By John Shinn
Transcript Sports Writer
GLENDALE, Ariz. — If Oklahoma and coach Bob Stoops was irritated by constantly hearing about three straight BCS bowl losses, just wait until next year when they have to hear about four straight.
The third-ranked Sooners laid another bowl stinker and lost second straight in the Fiesta Bowl by way of a 48-28 loss to No. 11 West Virginia at University of Phoenix Stadium. But unlike last season’s thriller against Boise State, Wednesday’s Fiesta Bowl won’t be replayed for an entire year and remembered as one of college football’s greatest games.
This one will be remembered as OU’s worst performance of the 2007 season.
The offense was lethargic. The defense was worse. And undisciplined play (13 penalties for 113 yards) was rampant.
“Absolutely embarrassing,” Stoops said. “No discipline whatsoever. That has to reflect on me. I’m obviously not doing a good enough job of getting our players to understand how to play smart.”
West Virginia (11-2) didn’t need the endless batch of trick plays Boise State unleashed a year ago. It had Pat White and the Mountaineer quarterback was too much to handle.
He rushed for 150 yards. If he had just scorched the Sooners (11-3) with the ball tucked away, they might have had a chance. The 176 yards and two touchdowns he threw for was reminiscent of the way Vince Young led Texas a national title in 2005.
West Virginia likely would be playing for one this season if he hadn’t gotten hurt in both of the Mountaineers’ regular-season losses.
“We knew he was an excellent player,” Stoops said, “and he did a great job of seeing what was there.”
OU’s playmakers didn’t arrive until the second half. By then, it was too little, too late.

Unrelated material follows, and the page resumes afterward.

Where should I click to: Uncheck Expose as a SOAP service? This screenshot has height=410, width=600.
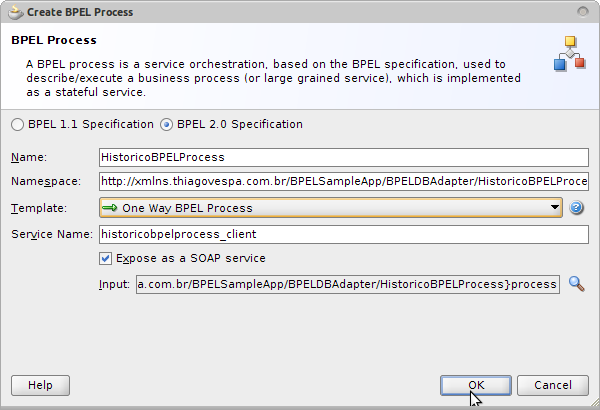click(105, 258)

Bradford threw for 242 yards and a pair of touchdowns, but struggled to get on track.
He didn’t get much help.
OU’s top deep threat — wide receiver Malcolm Kelly — played only a handful plays due to a leg injury. An offense stocked with playmakers didn’t step up.
Bradford was sacked three times and OU struggled to run the ball against a West Virginia defense that routinely stuffed eight players close to the line of scrimmage.
“I just wasn’t myself, wasn’t going through reads, just forcing things, didn’t hit the throws when I had them,” Bradford said. “I just had to come out better prepared.”
Allen Patrick rushed for 82 yards and Chris Brown added another 50. But OU struggled to get those yards when it really needed them.
OU had three trips into the red zone in the first half and settled for two Garrett Hartley field goals and a Bradford interception. The Sooners got inside the West Virginia 20 six times, but only scored three touchdowns.
The Sooners put up some points in the second half, but the big plays belonged to the Mountaineers.
Most of them came on the ground.
The Mountaineers rushed for 349 yards — the most rushing yards allowed during the Stoops’ era — and four of their six touchdowns came on the ground.
“They came out and outplayed and outhustled us,” OU linebacker Curtis Lofton said.
Noel Devine led the way with touchdown runs of 17 and 65 yards. The last ended a scoring explosion the Mountaineers used to pull away.
In the third quarter and early in the fourth quarter, West Virginia scored four consecutive touchdowns and needed just 13 plays to make them happen.
Stoops took two huge gambles in the game. Neither worked. And the second cost the Sooners dearly.
OU tried to convert a fourth-and-1 from its own 45 with a little over a minute to go in the first half. Chris Brown was stopped short. West Virginia got into field-goal range, but Darien Williams’ blocked Pat McAfee’s 44-yard attempt.
The second blew the game open.
OU had sliced its deficit to 20-15 on Chris Brown’s 1-yard touchdown run with 6:23 left in the third quarter.
But a failed onside kick attempt changed the game.
Devine scored a on a 17-yard run to grab the momentum right back. West Virginia never let go.
“You don’t do those kinds of things when you don’t have momentum,” Stoops said. “I felt we had the momentum, the opportunity was there. We just didn’t execute it.”
Bradford hit Quentin Chaney, who had four catches for 129 yards, for a 19-yard touchdown and added a 15-yard score to Juaquin Iglesias, who led all receivers with eight catches.
But those came during the string when the Mountaineers were scoring at will.
After Devine’s touchdown, Darius Reynaud scored his second touchdown on a 30-yard run. White hit Tito Gonzalez for a 79-yard score to cap a one-play drive and the Mountaineers needed just two plays to make it 48-28 after Devine’s 65-yard sprint put the game away.
“Definitely outcoached us and outplayed us; more physical, more discipline in parts of the game,” Stoops said without being prompted. “They are to be credited and we’re not.”
Much had been made about West Virginia’s psyche entering the game. It blew a chance to play for the national championship with an upset loss to Pittsburgh to end the regular season. To make matters worse, former coach Rich Rodriguez resigned to take the Michigan job soon after.
Any negative effects those two factors had on preparations were hard to find Wednesday night.
Once again in a BCS bowl game, the Sooners were simply whipped.